Of course not! That is, a little inflation never hurt anyone except those living on fixed incomes. And those who earn in the lower quintiles, whose buying power evaporates faster than their wages increase. And pretty much anyone who conducted their finances in a responsible manner and put away savings for retirement and investment.
Other than those voters, though, NBC reports, Democrats are taking the “what, me worry?” posture on inflation and massive expansion of federal spending:
Inflation doesn’t matter.
That’s the message Democratic leaders are sending as they try to push more than $4 trillion into the economy to build infrastructure, fight climate change and ease the financial cost of child and elder care for families.
President Joe Biden says the 5.4 percent increase in the price of a basket of goods over the 12 months that ended in June is “temporary,” and a private White House presentation obtained by NBC News encourages Democratic lawmakers to focus on how Biden’s plan “lowers costs for working families rather than how it gets people back to work or helps the economy.”
First off, let’s dispense with the word “temporary.” The rate of inflation might drop in coming months, but the inflation that has already occurred is permanent. The buying power of workers has eroded already, and will continue to erode long after the artificial and perverse incentives in place at the moment propping up wage hikes have expired. The only way to reverse that is to have a period of deflation, which is itself very damaging; that cure is almost certainly worse than the disease. Prices that go up rarely come down, especially when a significant part of the rise comes from the devaluation that massive money printing creates.

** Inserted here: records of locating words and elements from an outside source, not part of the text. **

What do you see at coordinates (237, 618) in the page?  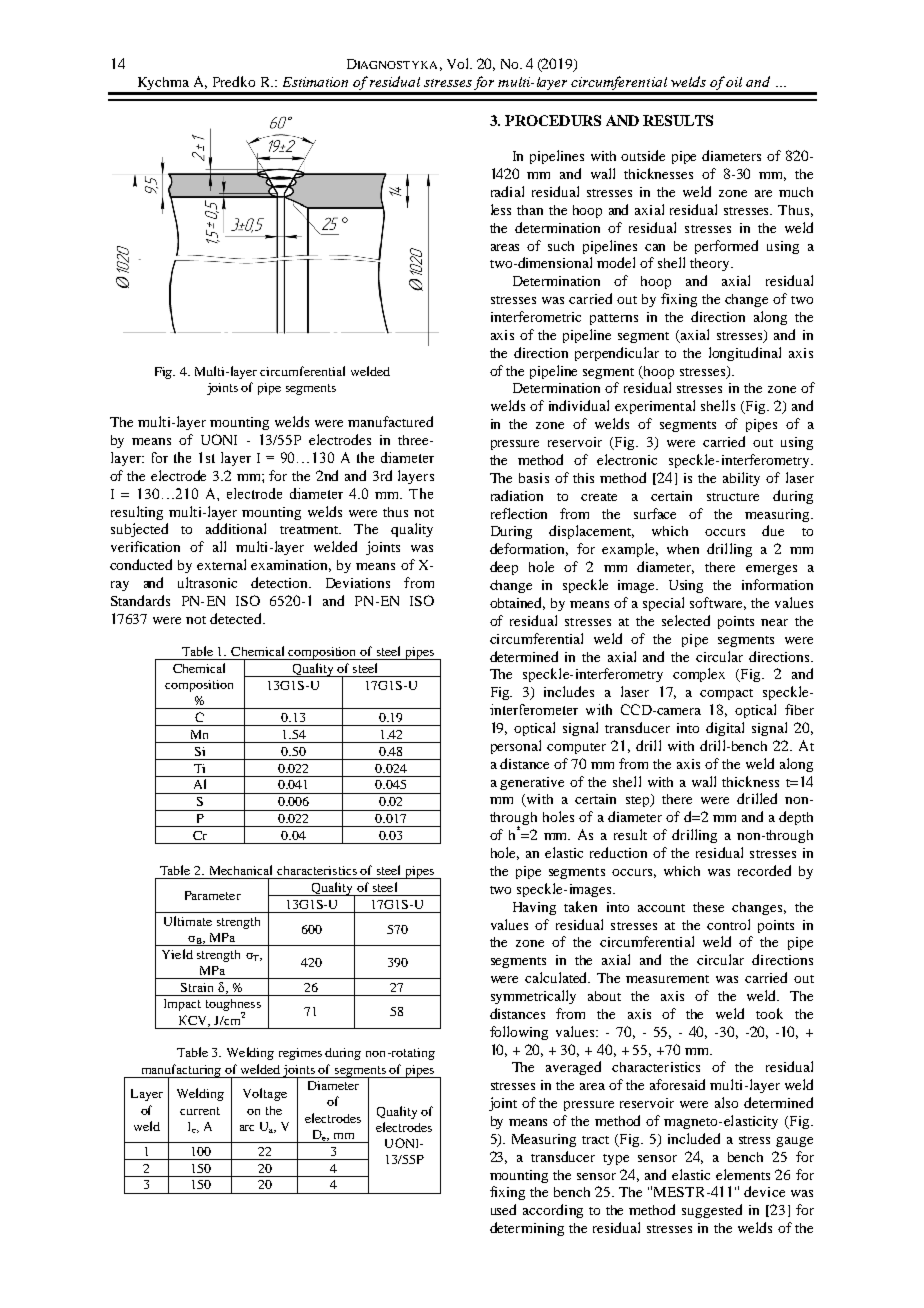 I see `detected` at bounding box center [237, 618].
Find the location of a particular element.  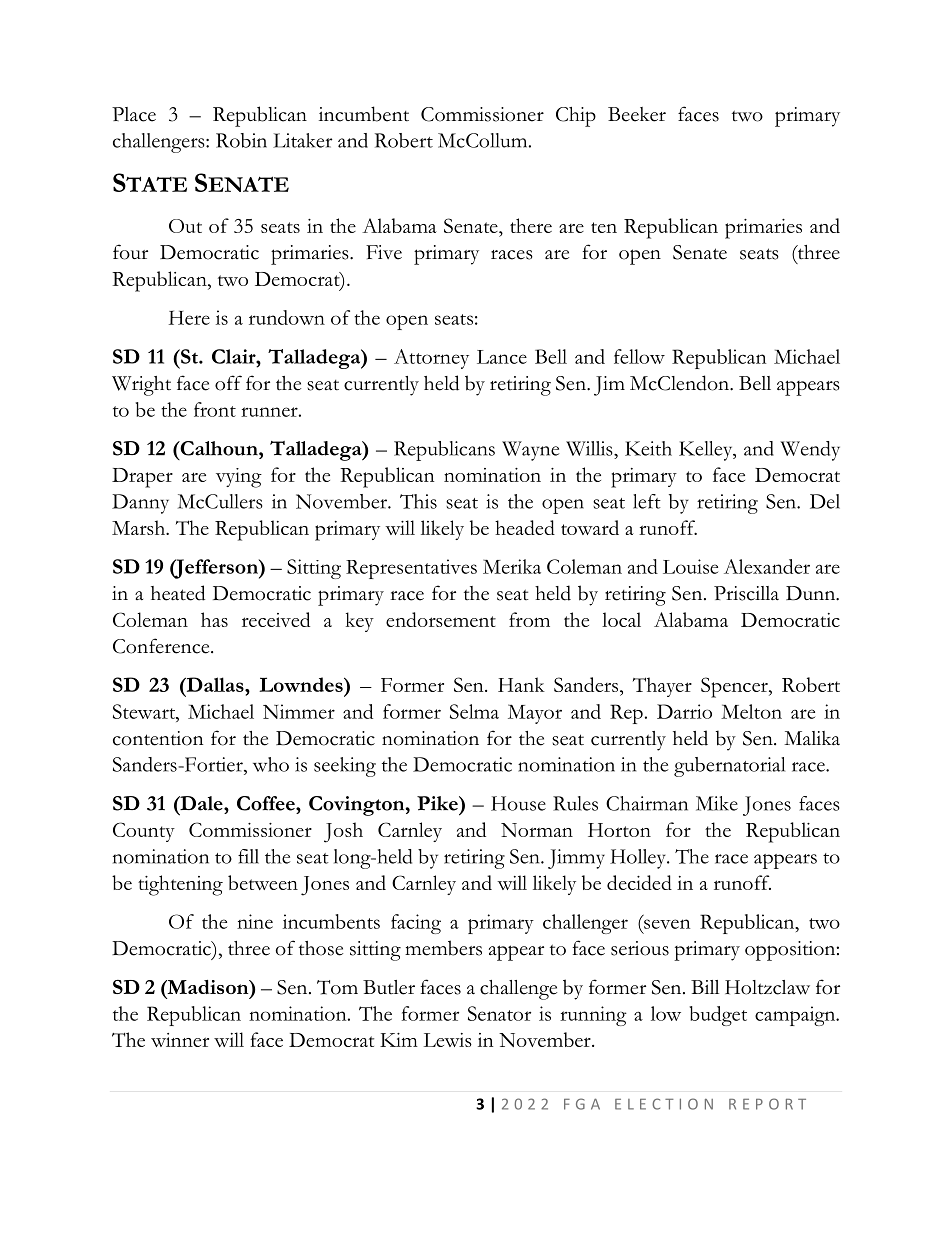

fill is located at coordinates (248, 856).
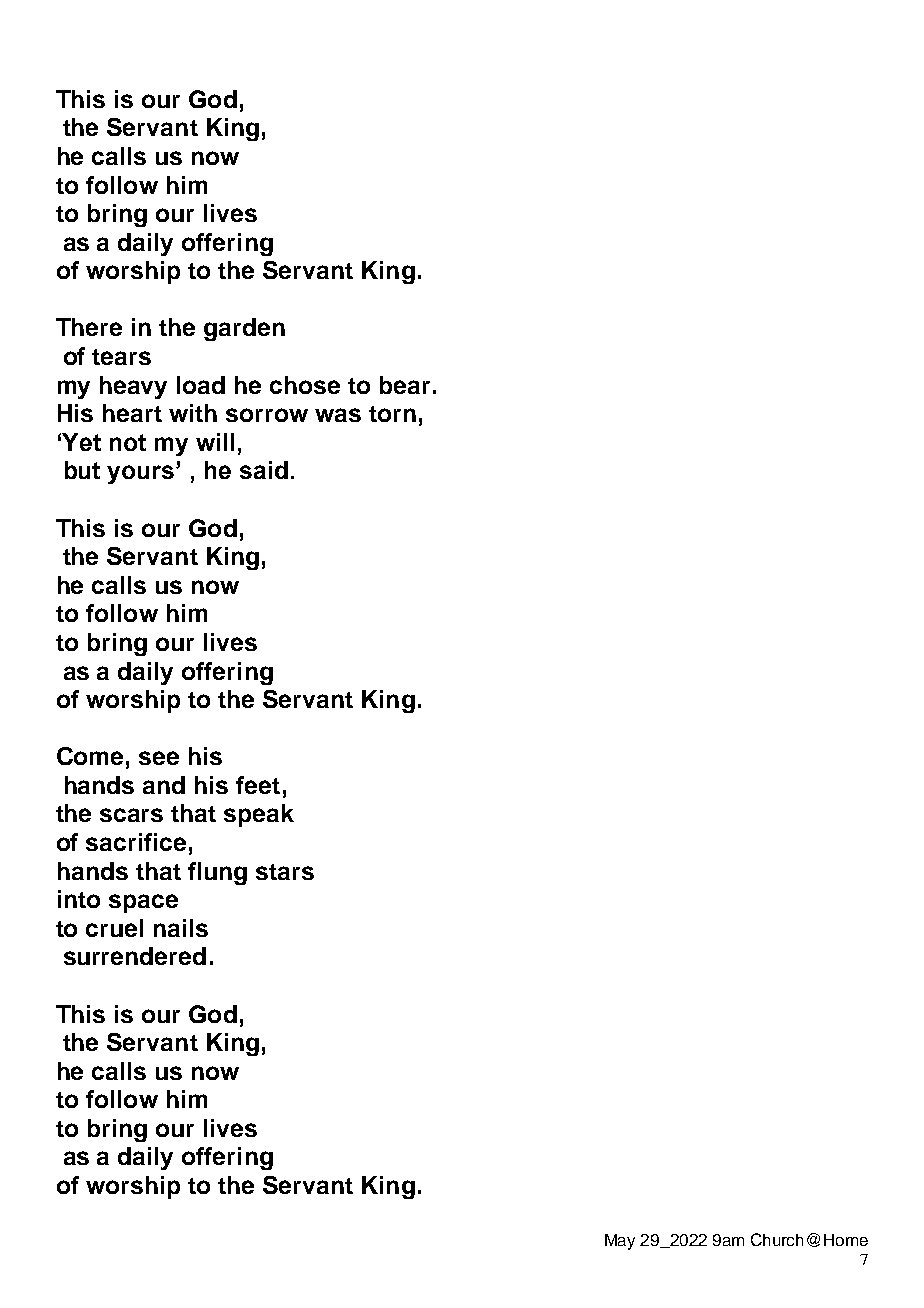 The width and height of the document is (924, 1308). Describe the element at coordinates (159, 758) in the document. I see `see` at that location.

That’s not just on Congress, although the impulse to spend trillions of off-budget dollars has been given full rein in this pandemic. The last COVID-19 relief bill cost nearly $2 trillion in borrowed money, and Congress passed it before the money they appropriated in the previous relief bill had been spent. It’s also on the Federal Reserve, which has been buying Congress’ debt at the rate of $120 billion a month, a massive expansion of the dollar with benefits that are increasingly unclear to critics — and members of the Fed itself:
Shortly after the pandemic struck last year, the Federal Reserve began buying billions of dollars in government debt every month to drive down borrowing costs and keep the economy from collapsing.
Today, house prices are surging, stocks have continued their stratospheric rise, and banks have more cash than they know what to do with. Yet the Fed is still pumping billions into the economy. Why?

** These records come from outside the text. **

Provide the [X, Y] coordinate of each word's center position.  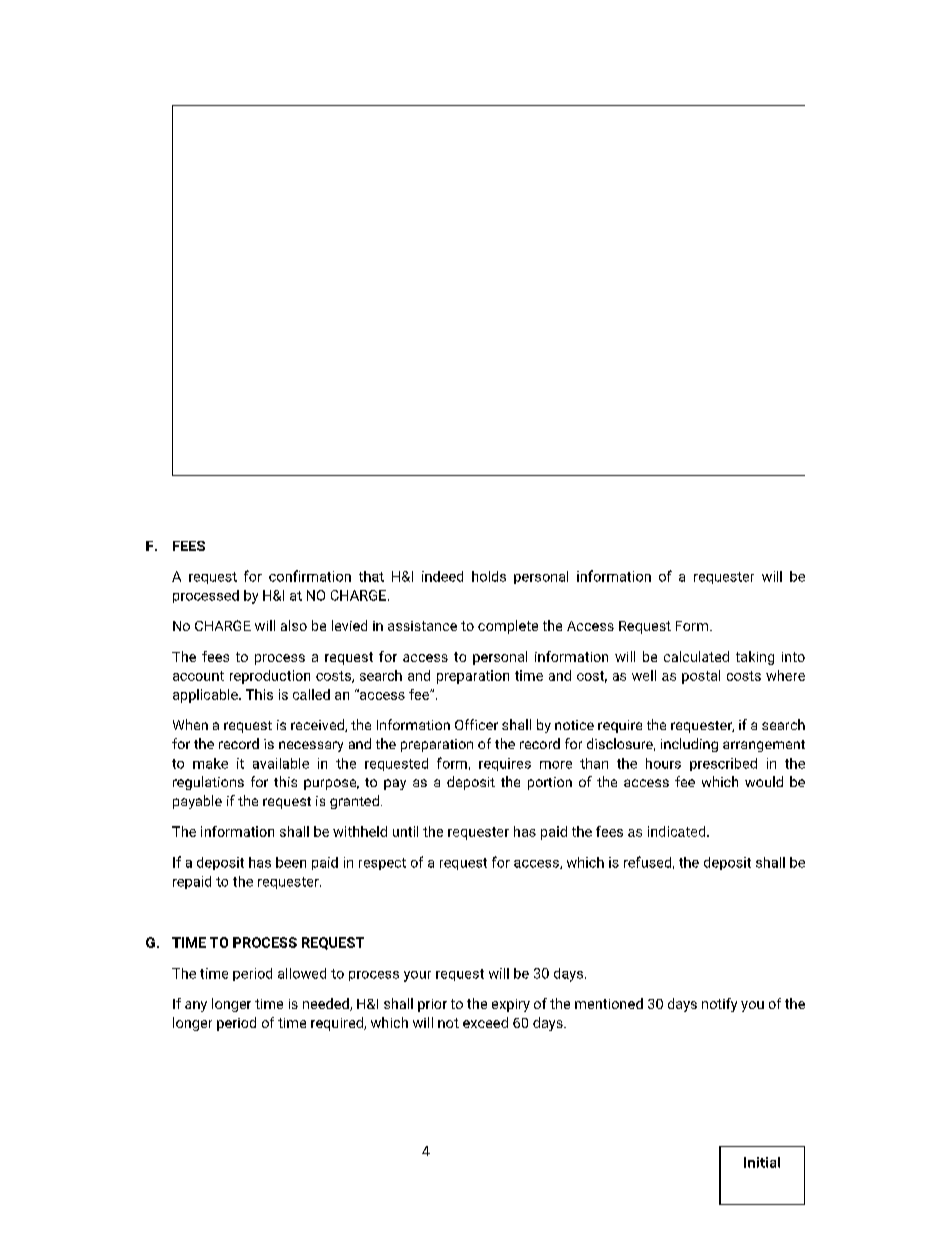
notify [719, 1005]
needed [327, 1004]
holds [489, 576]
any [196, 1006]
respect [382, 864]
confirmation [310, 576]
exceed [485, 1022]
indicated [678, 831]
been [291, 862]
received [318, 725]
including [689, 745]
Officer [476, 724]
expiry [511, 1005]
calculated [696, 656]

That’s what a growing number of lawmakers, investors and even some Fed officials themselves are demanding to know. They are warning that the central bank’s vast purchases of government bonds and mortgage-backed securities are feeding financial bubbles in the housing, stock and even cryptocurrency markets, and stoking higher consumer prices, with little apparent benefit to ordinary Americans.

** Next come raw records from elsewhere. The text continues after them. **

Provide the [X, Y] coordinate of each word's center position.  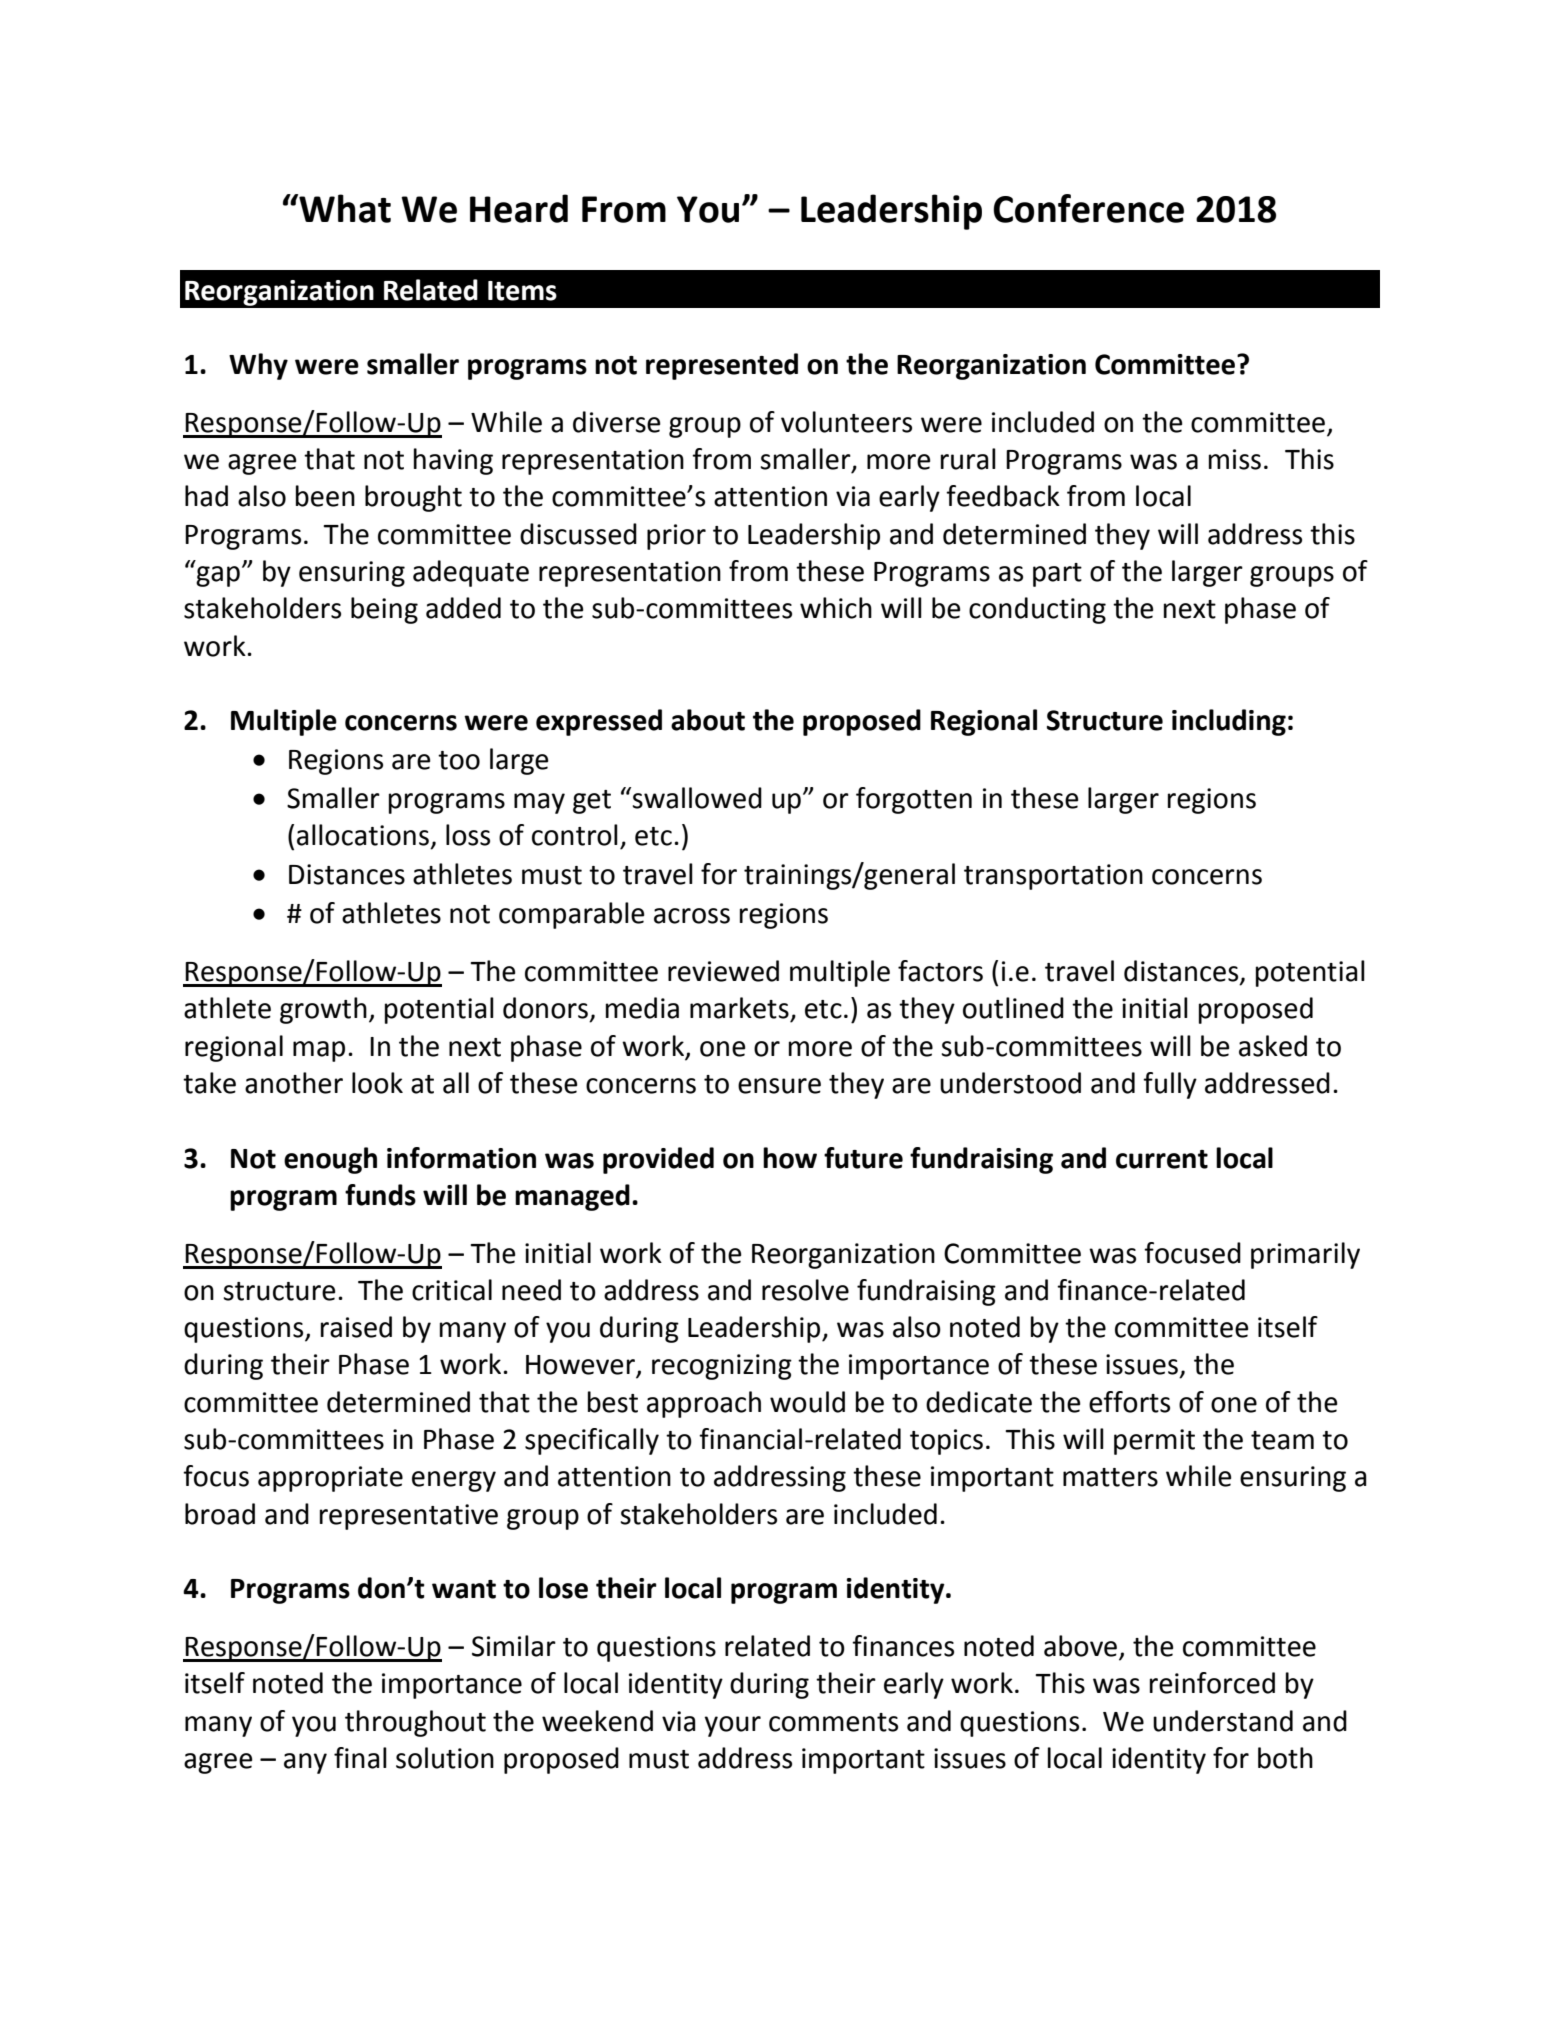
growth [323, 1010]
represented [722, 366]
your [732, 1726]
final [360, 1758]
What [344, 208]
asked [1273, 1046]
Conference [1088, 208]
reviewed [723, 971]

The argument from Democrats, NBC’s Jonathan Allen writes, is that the impact of the spending programs will make life easier and simpler over time, and that those benefits will outweigh the damage of the “temporary” inflation taking place now. The problem with that argument is that the spending on those programs will roll out over a longer period of time, which means that the inflation will be anything but “temporary,” and it will be regressive as hell. It will hurt the people whom Democrats claim to champion hardest — retirees and working-class Americans.
As we learned in the 1970s, sustained inflation corrodes economies. It makes less sense to invest, so capital seeks shelter instead, which kills any momentum for growth. That puts a serious damper on job creation, which itself becomes corrosive to economic expansion, and eventually drags wages down while prices continue to go up. The Fed will then have to intervene by raising interest rates, which might blunt inflation but also strangles investment and business expansion. It is far better to maintain fiscal responsibility and not print money like madmen breaking into the US Mint, but then again, that’s a lesson that neither political party seems to recall very well.
Democrats might be sanguine about “temporary” or “transitory” inflation at the moment. When it extends into the 2022 midterm cycle, they will likely end up paying a very large bill — one that printing money won’t help cover.